Additional information

A reliable subchronic study in rats according to OECD TG 408 and in compliance with GLP is available by the oral route for hexadecyl(trimethoxy)silane (BSL, 2022). Male and female Wistar rats were administered the test substance at dose levels of 100, 300 and 1000 mg/kg bw/day for 90 days. The control group received the vehicle dried and deacidified corn oil. A recovery group was included in the control and high dose group and observed for a period of 28 days following the last administration to detect possible delayed occurrence or persistence of, or recovery from toxic effects.

No mortality occurred during the treatment or recovery phase of the study. Clinical observations such as hunched posture, piloerection and abnormal breathing were seen in the male and/or female high-dose group on several or single days during the treatment period and not during recovery of the animals. No such findings were observed in other dose groups. Therefore, a relation to the treatment with the test item is considered. No statistically significant effects were noted on detailed clinical examination parameters during the treatment and recovery period and no toxicological effects were observed in any of the parameters of the functional observational battery.

There were test item-related effects on body weight development in the mid-dose (male) and high-dose groups (males and females) correlating with decreased food consumption. The statistically significant decrease of body weight was up to 15.6% and 20.9% below control in the mid- and high-dose males, respectively and up to 8.9% below control in the high-dose females. The measurement of food consumption showed effects in the male and female high-dose groups, which were considered to be related to the treatment with test item. The food intake was statistically significantly reduced in the male and female high-dose group on a regular basis during the treatment period and was comparable to the respective control group in high-dose males and females during the recovery phase.

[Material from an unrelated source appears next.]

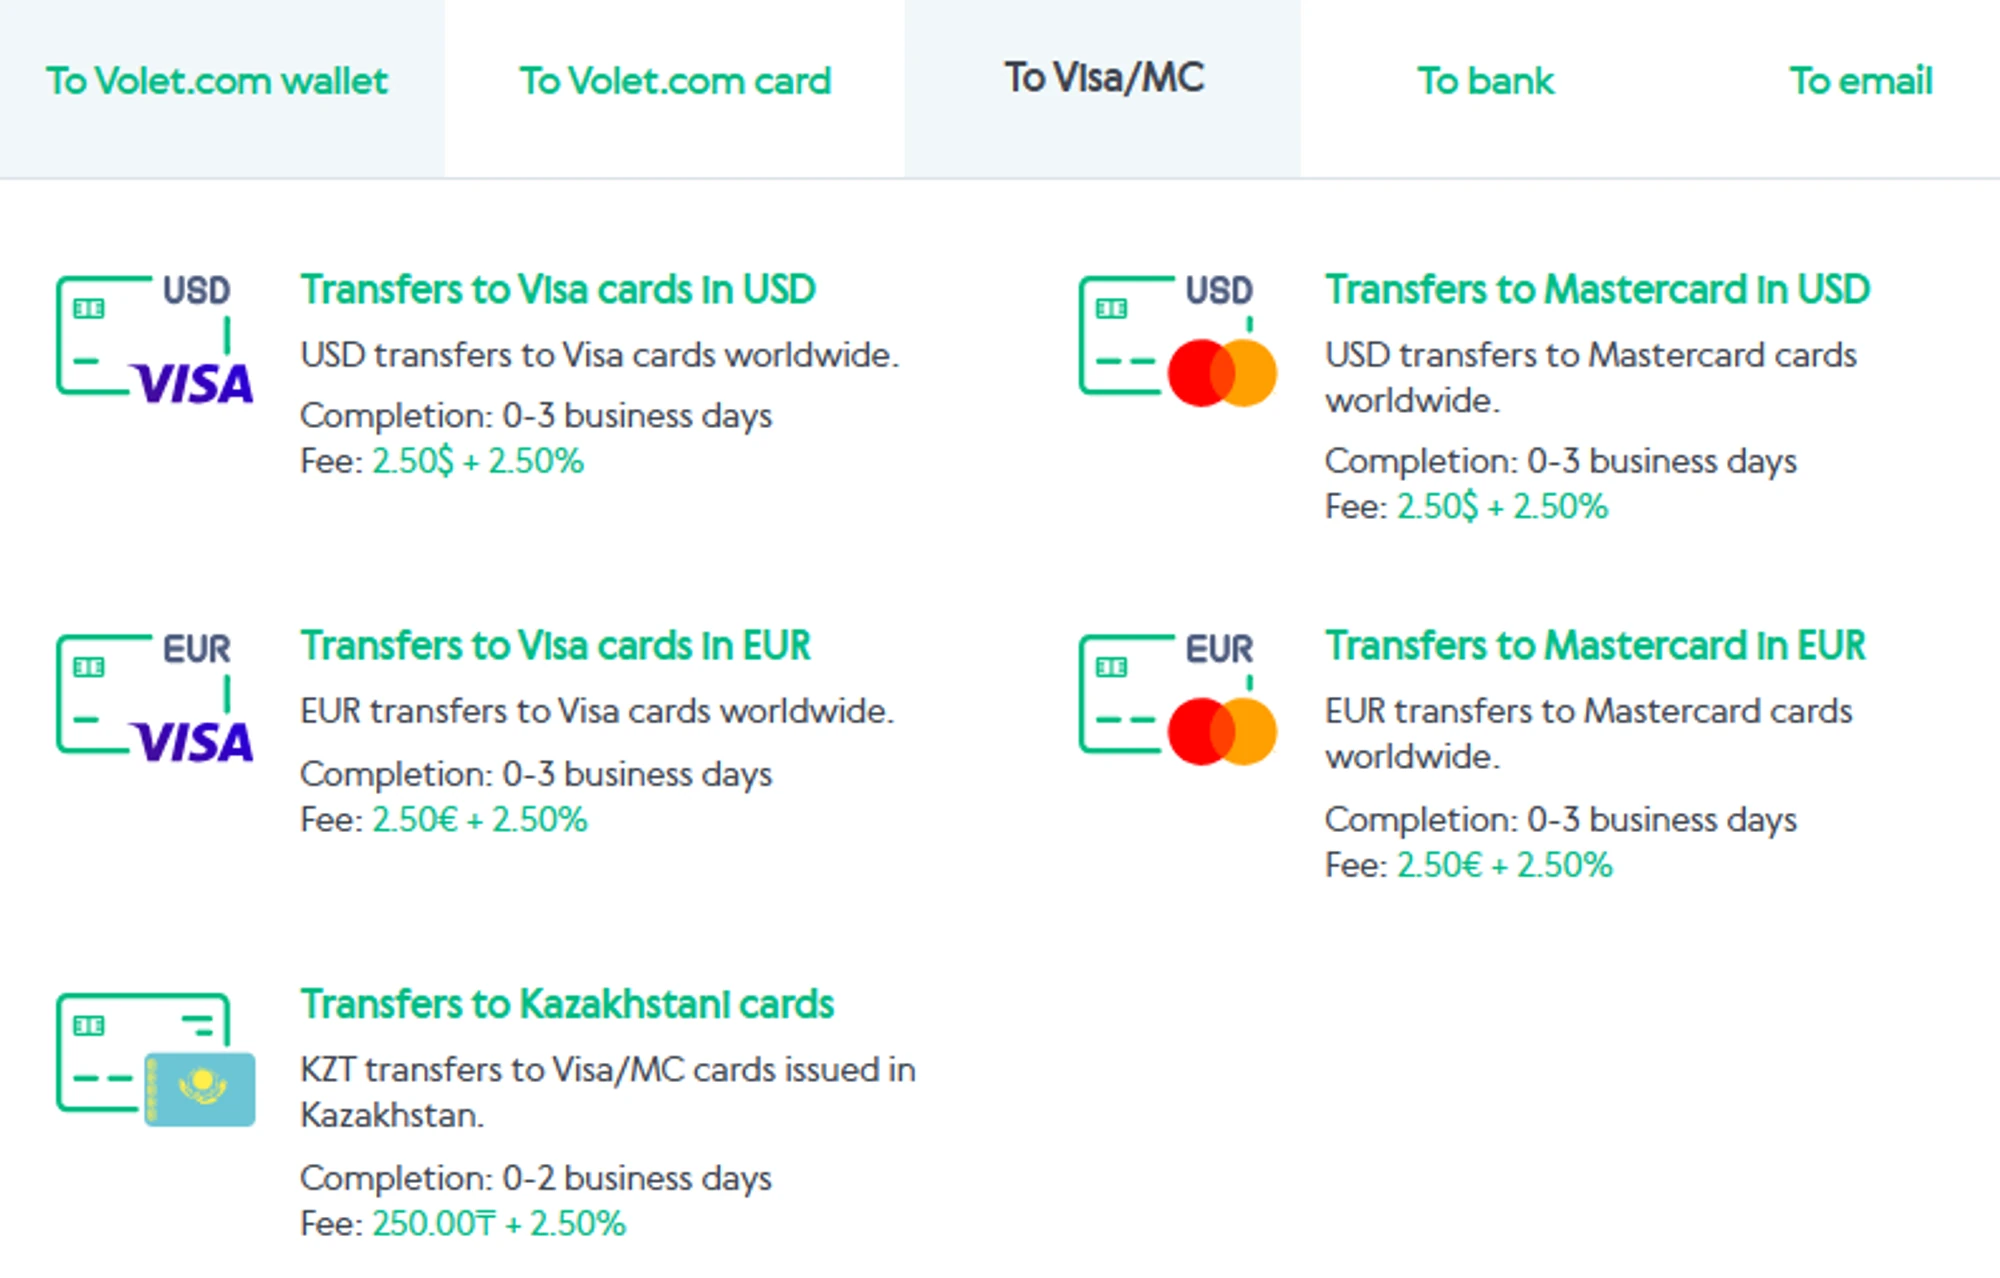Image resolution: width=2000 pixels, height=1278 pixels.
Task: Click the Kazakhstani fee 250.00₸ + 2.50%
Action: pyautogui.click(x=499, y=1223)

No toxicologically relevant effects were found on haematological, coagulation as well as clinical biochemical parameters, hormone analysis (T3, T4 and TSH) and urinalysis in this study. Fertility parameters, including the monitoring of the estrous cycle and the evaluation of sperm parameters, were not affected by the treatment with the test item. All observed gross lesions recorded at the end of the treatment period were incidental findings and were considered not related to the treatment with the test item. Furthermore, no adverse effects of the test item were considered for organ weights. At the histopathological evaluation, no test item-related changes were observed.

Under the conditions of this oral 90-day repeated dose toxicity study in rats, the NOAEL is considered to be 100 mg/kg bw/day based on the reduced body weight development at 300 mg/kg bw/day (males) and 1000 mg/kg bw/day (males and females) and additional clinical observations in the high-dose males and females.

 

Justification for classification or non-classification

The available data on repeated dose toxicity of the test substance do not meet the criteria for classification according to Regulation (EC) No. 1272/2008, and are therefore conclusive but not sufficient for classification.